Exactly reproduce each entry, leaving out nothing.

(Exercise materials begins)

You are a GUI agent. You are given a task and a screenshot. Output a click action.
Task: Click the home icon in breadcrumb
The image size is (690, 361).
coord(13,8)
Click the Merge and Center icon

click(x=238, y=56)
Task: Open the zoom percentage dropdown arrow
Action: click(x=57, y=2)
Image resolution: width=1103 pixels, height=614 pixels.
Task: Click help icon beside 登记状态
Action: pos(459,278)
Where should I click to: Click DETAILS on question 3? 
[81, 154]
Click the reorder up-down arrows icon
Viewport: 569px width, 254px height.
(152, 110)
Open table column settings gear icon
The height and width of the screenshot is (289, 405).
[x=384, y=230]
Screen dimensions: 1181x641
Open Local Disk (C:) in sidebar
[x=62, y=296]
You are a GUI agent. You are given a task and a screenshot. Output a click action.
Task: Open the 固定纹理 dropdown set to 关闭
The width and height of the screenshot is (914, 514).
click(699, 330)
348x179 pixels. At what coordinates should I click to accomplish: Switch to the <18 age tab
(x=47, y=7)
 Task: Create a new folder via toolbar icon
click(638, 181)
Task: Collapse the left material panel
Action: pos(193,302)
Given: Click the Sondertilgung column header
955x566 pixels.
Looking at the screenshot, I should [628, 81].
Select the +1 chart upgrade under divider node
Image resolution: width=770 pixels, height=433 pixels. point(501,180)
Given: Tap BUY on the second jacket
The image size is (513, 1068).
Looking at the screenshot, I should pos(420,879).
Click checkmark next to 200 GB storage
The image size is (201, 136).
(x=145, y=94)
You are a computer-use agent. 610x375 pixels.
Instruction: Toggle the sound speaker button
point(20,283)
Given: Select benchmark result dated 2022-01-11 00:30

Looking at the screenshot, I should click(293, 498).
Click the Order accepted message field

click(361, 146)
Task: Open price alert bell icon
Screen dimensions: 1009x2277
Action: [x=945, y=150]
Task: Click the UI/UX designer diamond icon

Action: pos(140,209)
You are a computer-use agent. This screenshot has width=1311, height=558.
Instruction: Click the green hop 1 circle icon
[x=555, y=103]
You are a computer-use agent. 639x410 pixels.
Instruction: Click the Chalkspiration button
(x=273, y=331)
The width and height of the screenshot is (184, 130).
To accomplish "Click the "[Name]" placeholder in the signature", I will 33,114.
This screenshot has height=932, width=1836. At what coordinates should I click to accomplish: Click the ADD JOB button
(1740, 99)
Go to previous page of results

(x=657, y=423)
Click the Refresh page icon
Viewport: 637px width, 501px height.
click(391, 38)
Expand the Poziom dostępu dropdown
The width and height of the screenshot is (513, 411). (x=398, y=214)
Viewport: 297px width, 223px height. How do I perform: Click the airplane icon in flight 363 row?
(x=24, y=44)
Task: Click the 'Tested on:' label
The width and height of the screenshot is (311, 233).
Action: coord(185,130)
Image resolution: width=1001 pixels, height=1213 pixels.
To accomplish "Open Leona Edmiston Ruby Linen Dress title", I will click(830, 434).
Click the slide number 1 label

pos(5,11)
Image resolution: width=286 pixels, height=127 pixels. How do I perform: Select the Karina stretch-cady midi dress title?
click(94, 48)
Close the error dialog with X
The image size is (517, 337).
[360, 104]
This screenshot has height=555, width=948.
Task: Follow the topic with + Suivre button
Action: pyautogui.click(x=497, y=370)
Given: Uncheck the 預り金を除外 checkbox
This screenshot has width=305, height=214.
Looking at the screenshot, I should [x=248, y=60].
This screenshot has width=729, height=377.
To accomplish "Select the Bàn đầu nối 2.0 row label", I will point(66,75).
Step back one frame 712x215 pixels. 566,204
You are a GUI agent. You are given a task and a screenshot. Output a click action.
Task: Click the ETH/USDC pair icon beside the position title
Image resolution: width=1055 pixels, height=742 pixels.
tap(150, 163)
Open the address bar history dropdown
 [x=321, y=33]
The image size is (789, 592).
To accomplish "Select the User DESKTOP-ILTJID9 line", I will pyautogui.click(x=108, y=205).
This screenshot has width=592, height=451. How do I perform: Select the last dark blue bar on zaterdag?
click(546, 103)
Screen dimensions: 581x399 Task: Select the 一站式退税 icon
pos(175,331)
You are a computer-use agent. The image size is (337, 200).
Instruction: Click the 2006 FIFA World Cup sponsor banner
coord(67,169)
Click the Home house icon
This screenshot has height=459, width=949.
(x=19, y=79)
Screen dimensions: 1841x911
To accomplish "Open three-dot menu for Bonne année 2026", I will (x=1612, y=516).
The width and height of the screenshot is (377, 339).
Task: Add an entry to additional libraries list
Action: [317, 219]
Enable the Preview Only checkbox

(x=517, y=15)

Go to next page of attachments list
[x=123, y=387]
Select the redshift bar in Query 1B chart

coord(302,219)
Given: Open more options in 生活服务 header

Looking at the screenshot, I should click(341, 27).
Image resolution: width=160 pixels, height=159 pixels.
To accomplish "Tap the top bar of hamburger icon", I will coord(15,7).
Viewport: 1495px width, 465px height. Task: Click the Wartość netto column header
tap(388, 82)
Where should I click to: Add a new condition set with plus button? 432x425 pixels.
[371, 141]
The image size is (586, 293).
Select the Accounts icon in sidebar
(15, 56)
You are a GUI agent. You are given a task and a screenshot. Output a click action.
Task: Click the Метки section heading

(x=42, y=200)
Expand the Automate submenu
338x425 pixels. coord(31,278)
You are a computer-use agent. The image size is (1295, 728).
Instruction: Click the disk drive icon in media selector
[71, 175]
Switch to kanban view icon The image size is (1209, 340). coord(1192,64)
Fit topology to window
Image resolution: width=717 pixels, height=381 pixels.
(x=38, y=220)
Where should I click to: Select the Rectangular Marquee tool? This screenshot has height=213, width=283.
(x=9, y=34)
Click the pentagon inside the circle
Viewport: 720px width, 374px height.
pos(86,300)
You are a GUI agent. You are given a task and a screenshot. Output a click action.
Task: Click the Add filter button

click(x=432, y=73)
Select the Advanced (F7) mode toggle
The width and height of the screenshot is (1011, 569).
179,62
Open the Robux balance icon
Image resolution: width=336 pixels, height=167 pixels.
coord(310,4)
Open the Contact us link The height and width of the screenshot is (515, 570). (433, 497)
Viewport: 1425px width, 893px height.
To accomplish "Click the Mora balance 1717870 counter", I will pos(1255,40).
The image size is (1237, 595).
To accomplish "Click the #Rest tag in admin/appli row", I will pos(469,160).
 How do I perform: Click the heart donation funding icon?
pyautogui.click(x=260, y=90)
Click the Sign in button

(Exercise materials ends)

**Result of this task**
You are a GUI agent. You are given a task and a screenshot. Output a click action.
Task: Click the home icon in breadcrumb
The image size is (690, 361).
coord(13,8)
Click the Merge and Center icon

click(x=238, y=56)
Task: Open the zoom percentage dropdown arrow
Action: click(x=57, y=2)
Image resolution: width=1103 pixels, height=614 pixels.
Task: Click help icon beside 登记状态
Action: pos(459,278)
Where should I click to: Click DETAILS on question 3? 
[81, 154]
Click the reorder up-down arrows icon
Viewport: 569px width, 254px height.
(152, 110)
Open table column settings gear icon
The height and width of the screenshot is (289, 405).
[x=384, y=230]
Screen dimensions: 1181x641
Open Local Disk (C:) in sidebar
[x=62, y=296]
You are a GUI agent. You are given a task and a screenshot. Output a click action.
Task: Open the 固定纹理 dropdown set to 关闭
The width and height of the screenshot is (914, 514).
click(699, 330)
348x179 pixels. At what coordinates should I click to accomplish: Switch to the <18 age tab
(x=47, y=7)
 Task: Create a new folder via toolbar icon
click(638, 181)
Task: Collapse the left material panel
Action: pos(193,302)
Given: Click the Sondertilgung column header
955x566 pixels.
Looking at the screenshot, I should [628, 81].
Select the +1 chart upgrade under divider node
Image resolution: width=770 pixels, height=433 pixels. point(501,180)
Given: Tap BUY on the second jacket
The image size is (513, 1068).
Looking at the screenshot, I should pos(420,879).
Click checkmark next to 200 GB storage
The image size is (201, 136).
(x=145, y=94)
You are a computer-use agent. 610x375 pixels.
Instruction: Toggle the sound speaker button
point(20,283)
Given: Select benchmark result dated 2022-01-11 00:30

Looking at the screenshot, I should click(293, 498).
Click the Order accepted message field

click(361, 146)
Task: Open price alert bell icon
Screen dimensions: 1009x2277
Action: [x=945, y=150]
Task: Click the UI/UX designer diamond icon

Action: pos(140,209)
You are a computer-use agent. This screenshot has width=1311, height=558.
Instruction: Click the green hop 1 circle icon
[x=555, y=103]
You are a computer-use agent. 639x410 pixels.
Instruction: Click the Chalkspiration button
(x=273, y=331)
The width and height of the screenshot is (184, 130).
To accomplish "Click the "[Name]" placeholder in the signature", I will 33,114.
This screenshot has height=932, width=1836. At what coordinates should I click to accomplish: Click the ADD JOB button
(1740, 99)
Go to previous page of results

(x=657, y=423)
Click the Refresh page icon
Viewport: 637px width, 501px height.
click(391, 38)
Expand the Poziom dostępu dropdown
The width and height of the screenshot is (513, 411). (x=398, y=214)
Viewport: 297px width, 223px height. How do I perform: Click the airplane icon in flight 363 row?
(x=24, y=44)
Task: Click the 'Tested on:' label
The width and height of the screenshot is (311, 233).
Action: coord(185,130)
Image resolution: width=1001 pixels, height=1213 pixels.
To accomplish "Open Leona Edmiston Ruby Linen Dress title", I will click(830, 434).
Click the slide number 1 label

pos(5,11)
Image resolution: width=286 pixels, height=127 pixels. How do I perform: Select the Karina stretch-cady midi dress title?
click(94, 48)
Close the error dialog with X
The image size is (517, 337).
[360, 104]
This screenshot has height=555, width=948.
Task: Follow the topic with + Suivre button
Action: pyautogui.click(x=497, y=370)
Given: Uncheck the 預り金を除外 checkbox
This screenshot has width=305, height=214.
Looking at the screenshot, I should [x=248, y=60].
This screenshot has width=729, height=377.
To accomplish "Select the Bàn đầu nối 2.0 row label", I will point(66,75).
Step back one frame 712x215 pixels. 566,204
You are a GUI agent. You are given a task and a screenshot. Output a click action.
Task: Click the ETH/USDC pair icon beside the position title
Image resolution: width=1055 pixels, height=742 pixels.
tap(150, 163)
Open the address bar history dropdown
 [x=321, y=33]
The image size is (789, 592).
To accomplish "Select the User DESKTOP-ILTJID9 line", I will pyautogui.click(x=108, y=205).
This screenshot has width=592, height=451. How do I perform: Select the last dark blue bar on zaterdag?
click(546, 103)
Screen dimensions: 581x399 Task: Select the 一站式退税 icon
pos(175,331)
You are a computer-use agent. The image size is (337, 200).
Instruction: Click the 2006 FIFA World Cup sponsor banner
coord(67,169)
Click the Home house icon
This screenshot has height=459, width=949.
(x=19, y=79)
Screen dimensions: 1841x911
To accomplish "Open three-dot menu for Bonne année 2026", I will (x=1612, y=516).
The width and height of the screenshot is (377, 339).
Task: Add an entry to additional libraries list
Action: [317, 219]
Enable the Preview Only checkbox

(x=517, y=15)

Go to next page of attachments list
[x=123, y=387]
Select the redshift bar in Query 1B chart

coord(302,219)
Given: Open more options in 生活服务 header

Looking at the screenshot, I should click(341, 27).
Image resolution: width=160 pixels, height=159 pixels.
To accomplish "Tap the top bar of hamburger icon", I will coord(15,7).
Viewport: 1495px width, 465px height. Task: Click the Wartość netto column header
tap(388, 82)
Where should I click to: Add a new condition set with plus button? 432x425 pixels.
[371, 141]
The image size is (586, 293).
Select the Accounts icon in sidebar
(15, 56)
You are a GUI agent. You are given a task and a screenshot. Output a click action.
Task: Click the Метки section heading

(x=42, y=200)
Expand the Automate submenu
338x425 pixels. coord(31,278)
You are a computer-use agent. The image size is (1295, 728).
Instruction: Click the disk drive icon in media selector
[71, 175]
Switch to kanban view icon The image size is (1209, 340). coord(1192,64)
Fit topology to window
Image resolution: width=717 pixels, height=381 pixels.
(x=38, y=220)
Where should I click to: Select the Rectangular Marquee tool? This screenshot has height=213, width=283.
(x=9, y=34)
Click the pentagon inside the circle
Viewport: 720px width, 374px height.
pos(86,300)
You are a GUI agent. You are given a task and a screenshot. Output a click action.
Task: Click the Add filter button

click(x=432, y=73)
Select the Advanced (F7) mode toggle
The width and height of the screenshot is (1011, 569).
179,62
Open the Robux balance icon
Image resolution: width=336 pixels, height=167 pixels.
coord(310,4)
Open the Contact us link The height and width of the screenshot is (515, 570). (433, 497)
Viewport: 1425px width, 893px height.
To accomplish "Click the Mora balance 1717870 counter", I will pos(1255,40).
The image size is (1237, 595).
To accomplish "Click the #Rest tag in admin/appli row", I will pos(469,160).
 How do I perform: Click the heart donation funding icon?
pyautogui.click(x=260, y=90)
Click the Sign in button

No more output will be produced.